Sordid barely describes recent happenings at the Baltimore City Detention Center, where a joint federal-state investigation revealed a virtual takeover of the facility by violent inmate gang members and corrupt correctional officers. Guards smuggled in drugs, as well as cellphones and debit cards. Female officers frequently had sex with inmates; four guards even bore gang leader Tavon White’s children.

Maryland’s U.S. Attorney Rod Rosenstein has indicted 44 people so far, including 27 correctional officers. Fifteen of the accused have pleaded guilty to various charges; seven are guards. And now comes the General Assembly with its proposals to prevent any repetition of a scandal that shocked the country — and embarrassed the legislature and the Democratic governor, Martin O’Malley, on whose watch it occurred. A joint commission issued its report on Wednesday, urging the state to replace the decrepit and dangerous Baltimore facility, hire hundreds of officers, give new hires more training, weed out gang members from the pool of guard applicants with lie detector tests, and increase the penalties for smuggling contraband.

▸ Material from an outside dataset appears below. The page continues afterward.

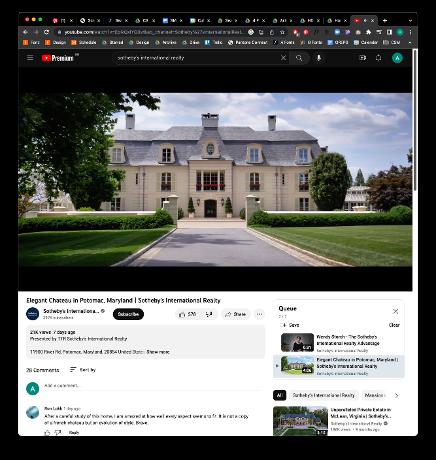Open the YouTube hamburger guide menu
This screenshot has width=436, height=460.
[30, 58]
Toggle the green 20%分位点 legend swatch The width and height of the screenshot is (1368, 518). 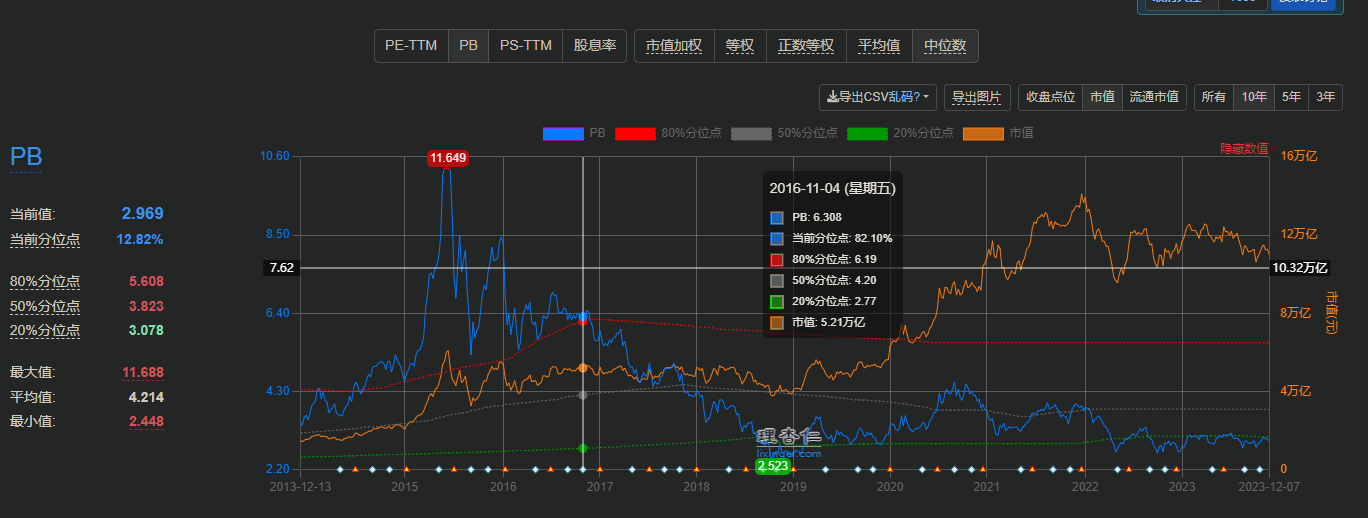tap(866, 133)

These recommendations and others in the report are helpful, as far as they go. But the commission mostly ducked a key short-term issue — rebuilding management’s power to discipline unionized correctional officers, which was eroded by the enactment of a 2010 law known as the “correctional officers’ bill of rights.” FBI wiretaps and agent affidavits in the case showed that corrupt guards felt protected by the elaborate procedural protections against administrative discipline in the law.

The commission’s report did not even address that explosive contention, except implicitly, by urging the General Assembly to permit emergency suspensions of officers without pay in cases of alleged contraband smuggling; incredibly, such suspensions are not allowed under the bill of rights. The panel balked at more ambitious changes, such as extending the period for which an officer may be suspended. The General Assembly should take that proposal up next year. Someday, Maryland’s taxpayers can, and probably should, build a new jail for Baltimore. In return, they’re entitled to a facility where management is fully empowered to keep order among inmates and officers alike.